» Listed entries
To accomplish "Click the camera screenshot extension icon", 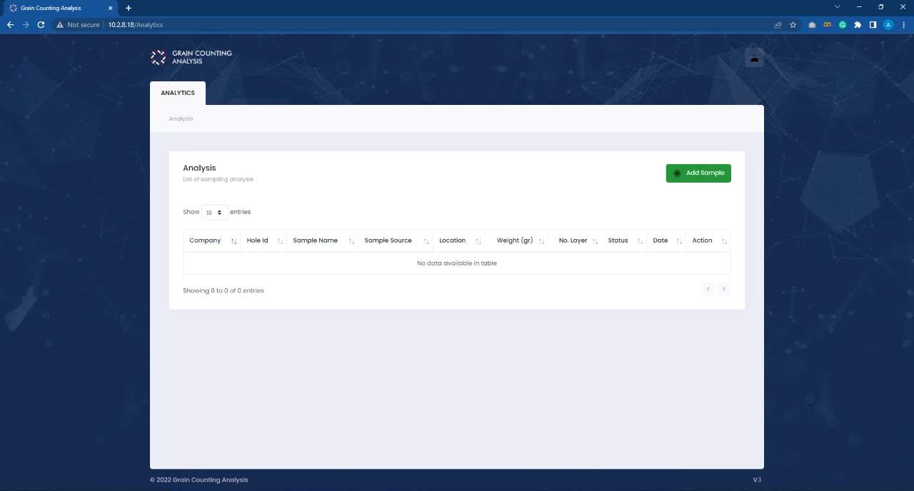I will pyautogui.click(x=812, y=25).
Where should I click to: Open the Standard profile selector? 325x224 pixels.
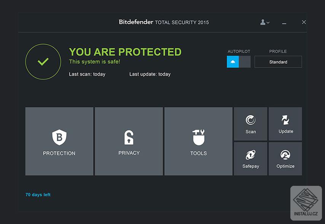tap(278, 61)
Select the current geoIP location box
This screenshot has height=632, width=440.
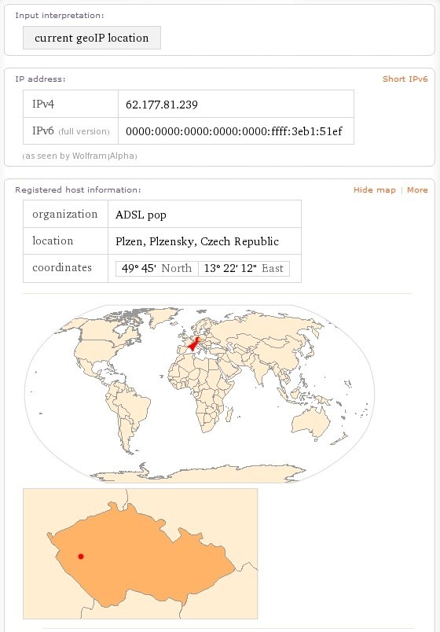pyautogui.click(x=92, y=38)
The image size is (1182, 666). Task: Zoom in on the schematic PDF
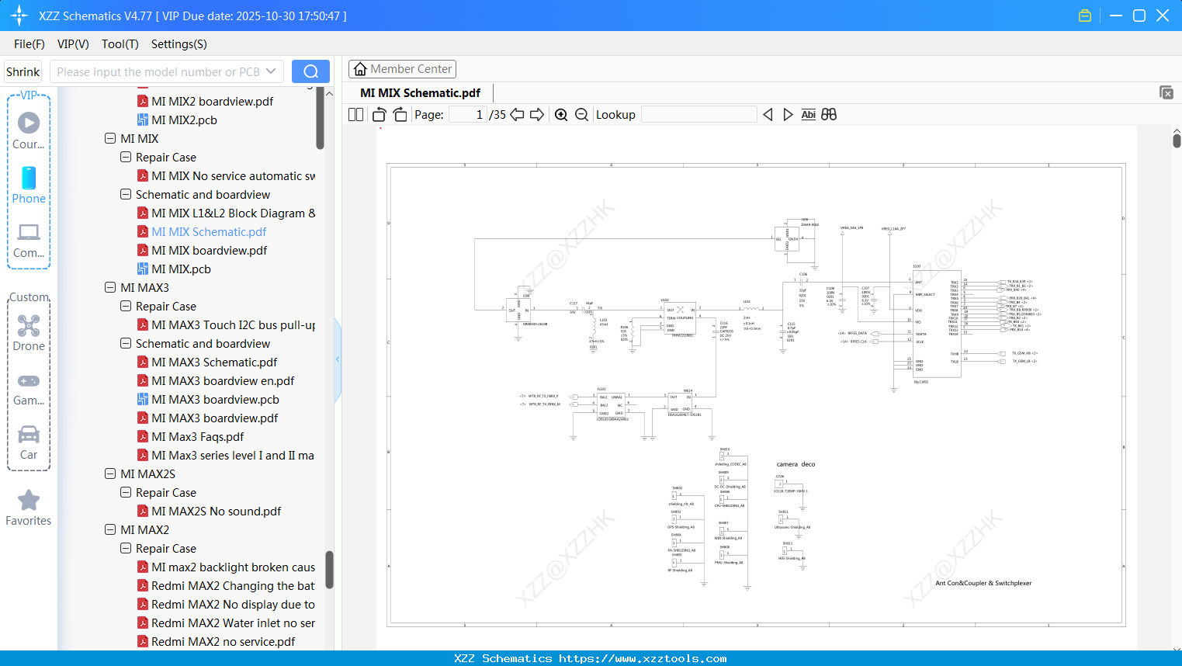[x=561, y=114]
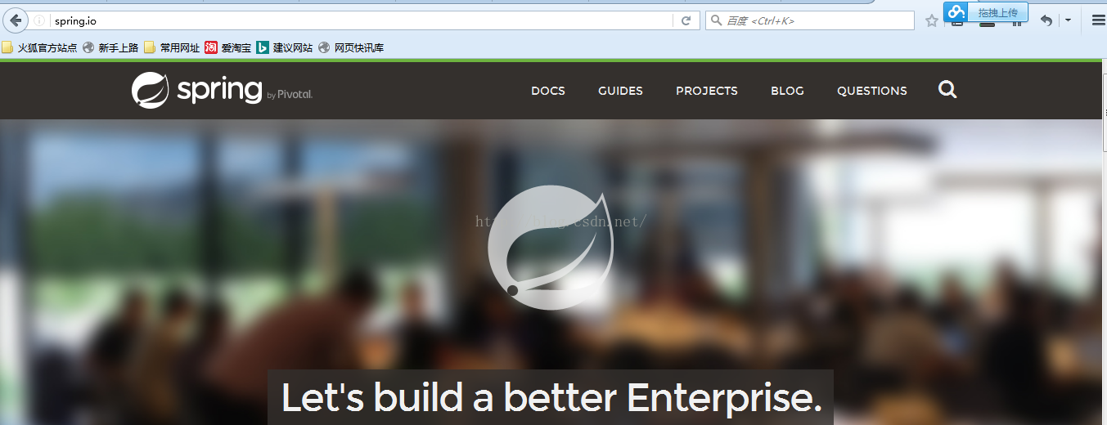Open the 常用网址 bookmark folder

point(172,47)
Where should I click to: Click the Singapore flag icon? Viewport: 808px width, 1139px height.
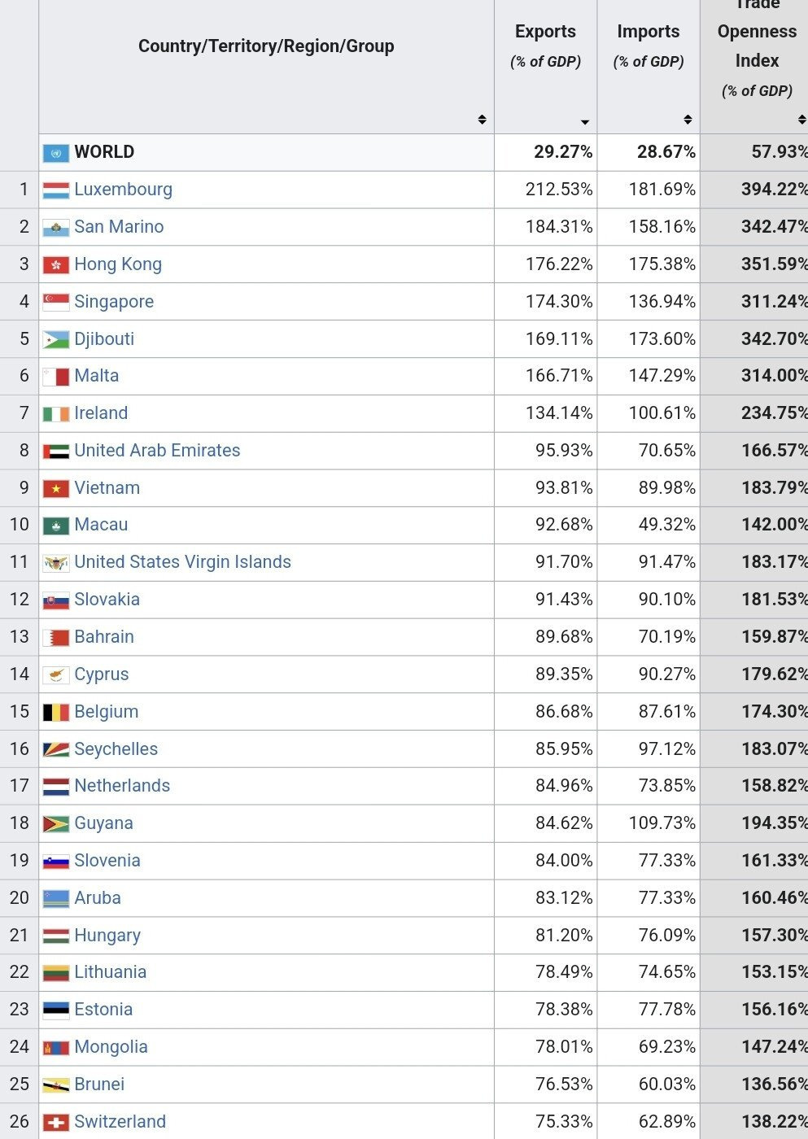[x=56, y=303]
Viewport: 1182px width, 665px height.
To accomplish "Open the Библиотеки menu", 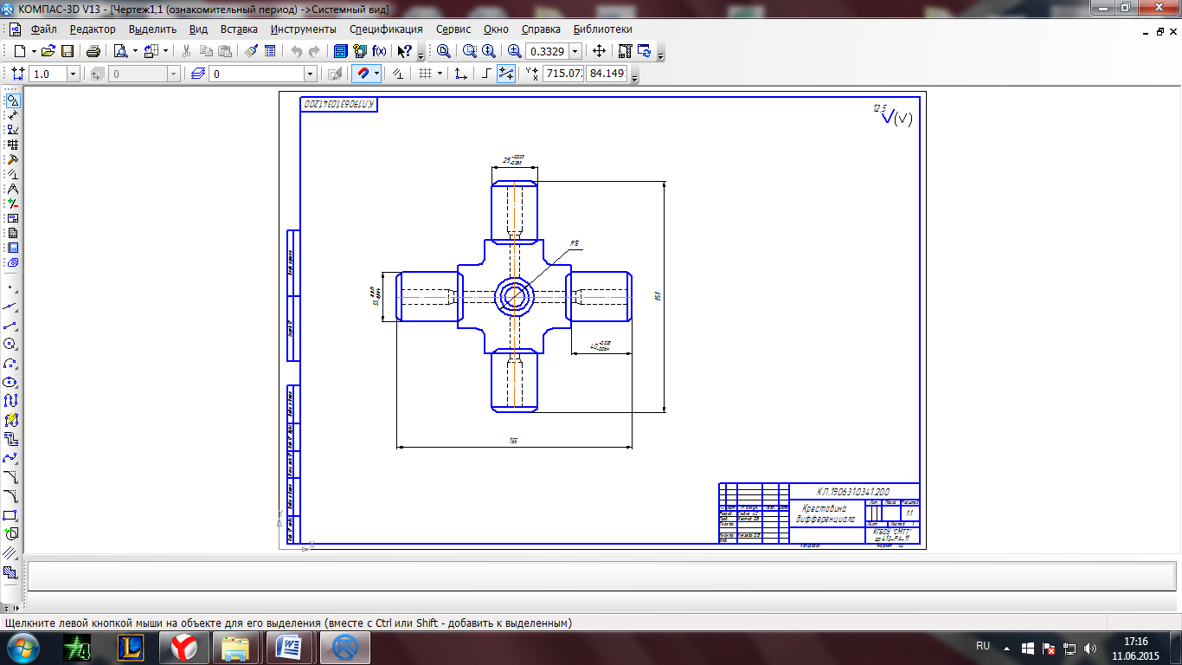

» Aim of the exercise
Rewrite the rows from the line with "Where should I click to: Click" through the end of the rows as a Markdown table with the columns No. and Line. Number each line, skip blank lines, and leave out the pictures.

» Result
| No. | Line |
|---|---|
| 1 | Where should I click to: Click the Singapore flag icon? Viewport: 808px width, 1139px height. |
| 2 | [x=56, y=303] |
| 3 | Viewport: 1182px width, 665px height. |
| 4 | To accomplish "Open the Библиотеки menu",  |